Table 1 Minor allele frequency (MAF) statistics for single nucleotide polymorphisms (SNPs) spanning the alcohol dehydrogenase (ADH) region on chromosome 4

The largest observed difference in allele frequency was at the key SNP rs1229984 (ADH1B*47His), as reported previously by Chambers et al. (2002b). The minor allele was present at a frequency of 0.41 in the Māori population but was only observed at a frequency of 0.04 in the Caucasian population.

Figure 2 shows LD (haplotype) analysis results for ADH SNPs in the Māori sample. The figure indicates a region of relatively high LD between SNPs rs4699733 and rs971074. In this region there were two SNPs that were in complete LD (D’ = 1, P < 0.01) with each other (rs1229984/rs698).

Fig. 2
figure 2

LD patterns of SNPs spanning the ADH gene region in Maori. D’ values > 0.50 are statistically significant at α = 0.05

The haplotype frequencies for this major LD block spanning SNP rs1229984 and rs698 (Fig. 2) were markedly different between Māori and Caucasian populations (P < 0.05). Haplotype AA had a much lower frequency in the Caucasian population (0.02) compared to Māori (0.45). The GA and GG haplotypes had lower frequencies in the Māori (0.26 and 0.30 respectively) compared to Caucasian (0.54 and 0.44 respectively). The AG haplotype was not observed.
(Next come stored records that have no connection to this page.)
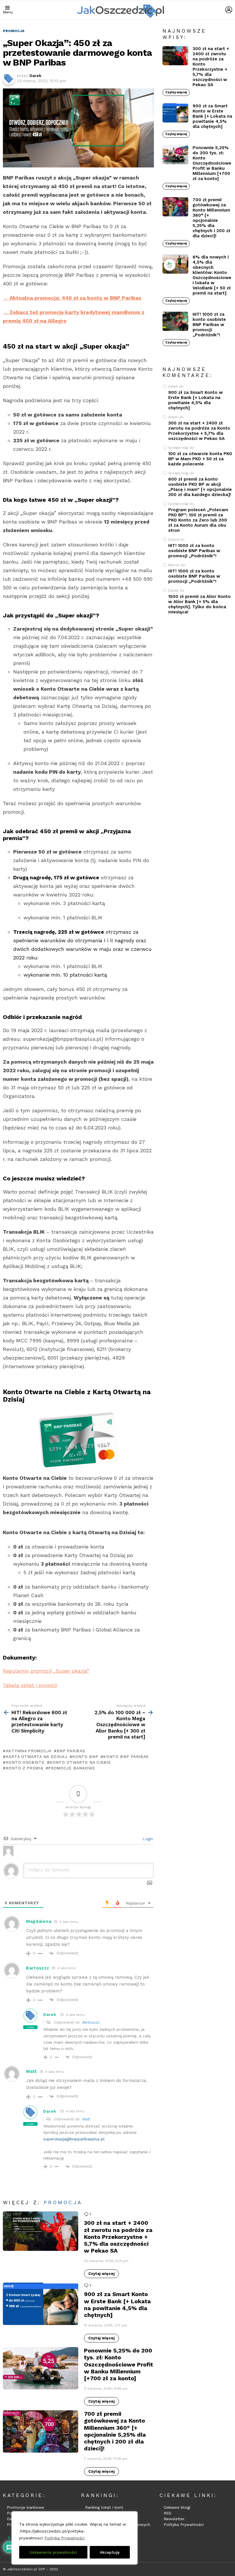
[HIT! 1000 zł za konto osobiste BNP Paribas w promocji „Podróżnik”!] (175, 321)
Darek (49, 2014)
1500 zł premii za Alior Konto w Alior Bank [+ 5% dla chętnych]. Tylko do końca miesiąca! (199, 604)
In this study we observed marked differences in the allele frequency between Māori and Caucasian groups at six SNPs spanning the ADH gene region. In Māori, a region of apparent high LD including the well-known ADH1B variant was identified, which is perhaps indicative of a large (≈200 kb) haplotype block of Polynesian origin.

In conclusion, we have identified very different haplotype signatures at the alcohol-metabolising genes in Māori compared to Caucasians. These findings probably reflect the unique genetic history of this population and provide important information for designing association (including admixture mapping) studies of the ADH genomic region in alcohol-related traits in Polynesians.